*Pasaje citado*

Nos conviene, sin embargo, como está escrito, matar cada mañana todos los pecadores de la tierra (Sal 100:8), es decir, discernir con la luz del conocimiento y destruir los pensamientos pecadores en la tierra de nuestro corazón, como enseña el Señor, y cuando los hijos de Babilonia, es decir, los malos pensamientos, son aún niños, hay que abatirlos y deshacerlos contra la piedra que es Cristo. Porque si, gracias a nuestra indulgencia, se convierten en adultos, no podrán ser vencidos sin grandes gemidos y fatiga.
Y además de lo dicho por las Sagradas Escrituras, es bueno recordar lo dicho por los santos Padres. Nos dice san Basilio, obispo de Cesarea de Capadocia: "Aunque no conozca mujer, no soy virgen. A tal punto sabía que el don de la virginidad no se consigue mediante la simple abstención corporal de la mujer, sino por la santidad y pureza del alma que suele actuar en el temor de Dios. Y los santos Padres dicen también que no podemos adquirir perfectamente la virtud de la castidad, si antes no poseemos en nuestro corazón la verdadera humildad, ni nos hacemos dignos del verdadero conocimiento hasta tanto la pasión de la fornicación no sea arrinconada en un lugar recóndito de nuestra alma.

Datos almacenados
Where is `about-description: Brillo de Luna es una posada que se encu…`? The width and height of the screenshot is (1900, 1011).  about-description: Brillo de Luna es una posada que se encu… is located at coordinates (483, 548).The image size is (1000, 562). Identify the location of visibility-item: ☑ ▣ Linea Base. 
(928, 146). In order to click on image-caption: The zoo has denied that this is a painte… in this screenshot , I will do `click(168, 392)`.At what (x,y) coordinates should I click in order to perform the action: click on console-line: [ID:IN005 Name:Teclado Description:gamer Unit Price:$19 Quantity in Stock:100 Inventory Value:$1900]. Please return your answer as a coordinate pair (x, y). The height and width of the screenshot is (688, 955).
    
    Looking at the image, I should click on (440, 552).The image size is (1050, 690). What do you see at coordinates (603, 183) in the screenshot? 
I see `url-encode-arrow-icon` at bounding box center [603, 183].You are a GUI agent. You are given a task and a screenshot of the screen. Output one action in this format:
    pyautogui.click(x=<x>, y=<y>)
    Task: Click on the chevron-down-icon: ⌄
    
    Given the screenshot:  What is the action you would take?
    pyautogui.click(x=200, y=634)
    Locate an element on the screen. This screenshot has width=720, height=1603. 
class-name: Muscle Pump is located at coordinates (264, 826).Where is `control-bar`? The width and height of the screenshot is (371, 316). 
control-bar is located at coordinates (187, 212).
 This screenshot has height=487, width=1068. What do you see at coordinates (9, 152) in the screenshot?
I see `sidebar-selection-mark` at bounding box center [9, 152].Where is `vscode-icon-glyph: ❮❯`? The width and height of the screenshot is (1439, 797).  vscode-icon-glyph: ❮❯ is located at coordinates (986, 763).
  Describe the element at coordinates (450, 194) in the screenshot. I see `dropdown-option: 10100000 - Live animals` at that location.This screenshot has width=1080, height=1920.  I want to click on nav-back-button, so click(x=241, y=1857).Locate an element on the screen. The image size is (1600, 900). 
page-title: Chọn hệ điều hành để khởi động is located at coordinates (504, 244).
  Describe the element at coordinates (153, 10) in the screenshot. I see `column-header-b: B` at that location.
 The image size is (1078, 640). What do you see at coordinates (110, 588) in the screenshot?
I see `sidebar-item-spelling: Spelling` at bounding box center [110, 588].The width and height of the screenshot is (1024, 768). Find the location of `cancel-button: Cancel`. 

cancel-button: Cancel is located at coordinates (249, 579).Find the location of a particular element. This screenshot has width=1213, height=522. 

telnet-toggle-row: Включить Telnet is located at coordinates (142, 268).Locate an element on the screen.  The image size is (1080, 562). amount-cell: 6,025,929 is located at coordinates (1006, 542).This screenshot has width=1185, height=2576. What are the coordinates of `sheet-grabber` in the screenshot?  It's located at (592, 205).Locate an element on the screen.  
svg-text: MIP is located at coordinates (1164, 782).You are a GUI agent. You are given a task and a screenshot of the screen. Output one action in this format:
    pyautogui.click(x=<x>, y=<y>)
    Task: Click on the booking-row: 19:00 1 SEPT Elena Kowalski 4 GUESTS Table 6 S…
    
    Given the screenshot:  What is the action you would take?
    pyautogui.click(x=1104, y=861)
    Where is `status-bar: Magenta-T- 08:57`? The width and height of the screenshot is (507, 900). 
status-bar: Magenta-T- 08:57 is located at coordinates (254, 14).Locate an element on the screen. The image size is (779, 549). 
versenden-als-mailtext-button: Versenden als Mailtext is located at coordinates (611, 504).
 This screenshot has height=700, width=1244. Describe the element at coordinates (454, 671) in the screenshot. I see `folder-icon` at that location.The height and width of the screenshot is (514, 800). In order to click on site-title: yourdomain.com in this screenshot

*Qué harás*
1. Responde según el pasaje citado:
(a) ¿Qué son los hijos de Babilonia?
(b) ¿Contra qué hay que abatirlos y deshacerlos?
(c) ¿De qué lugar era obispo san Basilio?
2. Traduce al inglés esta oración del pasaje citado: "Y además de lo dicho por las Sagradas Escrituras, es bueno recordar lo dicho por los santos Padres."
3. Edita el pasaje citado: copia el fragmento que empieza con "Nos conviene, sin" y sigue hasta "gemidos y fatiga.", pero cambia "indulgencia" por "negligencia".

*Soluciones por tarea*
1.
(a) Los malos pensamientos.
(b) Contra la piedra que es Cristo.
(c) De Cesarea de Capadocia.

2. And besides what has been said by the Holy Scriptures, it is good to remember what has been said by the holy Fathers.

3.
Nos conviene, sin embargo, como está escrito, matar cada mañana todos los pecadores de la tierra (Sal 100:8), es decir, discernir con la luz del conocimiento y destruir los pensamientos pecadores en la tierra de nuestro corazón, como enseña el Señor, y cuando los hijos de Babilonia, es decir, los malos pensamientos, son aún niños, hay que abatirlos y deshacerlos contra la piedra que es Cristo. Porque si, gracias a nuestra negligencia, se convierten en adultos, no podrán ser vencidos sin grandes gemidos y fatiga.